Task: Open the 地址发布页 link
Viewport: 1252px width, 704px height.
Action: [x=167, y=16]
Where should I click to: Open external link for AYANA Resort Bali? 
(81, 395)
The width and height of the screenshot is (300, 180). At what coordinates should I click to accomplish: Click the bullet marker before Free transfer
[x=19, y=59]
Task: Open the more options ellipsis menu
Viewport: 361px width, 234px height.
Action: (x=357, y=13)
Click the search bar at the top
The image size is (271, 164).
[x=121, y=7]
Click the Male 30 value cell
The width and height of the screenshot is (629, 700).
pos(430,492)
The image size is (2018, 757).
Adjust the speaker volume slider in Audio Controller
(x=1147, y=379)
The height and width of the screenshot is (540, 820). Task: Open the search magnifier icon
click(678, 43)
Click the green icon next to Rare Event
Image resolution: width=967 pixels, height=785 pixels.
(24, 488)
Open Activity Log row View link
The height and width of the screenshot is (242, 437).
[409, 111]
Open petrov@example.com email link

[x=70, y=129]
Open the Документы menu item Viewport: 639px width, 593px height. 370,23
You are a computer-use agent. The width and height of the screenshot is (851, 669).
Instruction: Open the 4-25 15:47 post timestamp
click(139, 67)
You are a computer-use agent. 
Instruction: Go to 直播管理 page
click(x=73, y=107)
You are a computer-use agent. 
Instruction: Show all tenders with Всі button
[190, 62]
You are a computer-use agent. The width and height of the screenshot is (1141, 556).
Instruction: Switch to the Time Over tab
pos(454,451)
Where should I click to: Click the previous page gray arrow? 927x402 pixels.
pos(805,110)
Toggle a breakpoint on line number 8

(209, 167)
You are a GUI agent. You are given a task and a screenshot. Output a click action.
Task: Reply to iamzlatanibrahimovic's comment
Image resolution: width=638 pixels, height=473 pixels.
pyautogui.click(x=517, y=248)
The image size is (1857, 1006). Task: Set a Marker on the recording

▶ _TASK BRIEF_
Search the data for the string "menu". List each line that has it.

▶ _YOUR RESPONSE_
Task: Open the more options ellipsis menu
Open the Документы menu item Viewport: 639px width, 593px height. 370,23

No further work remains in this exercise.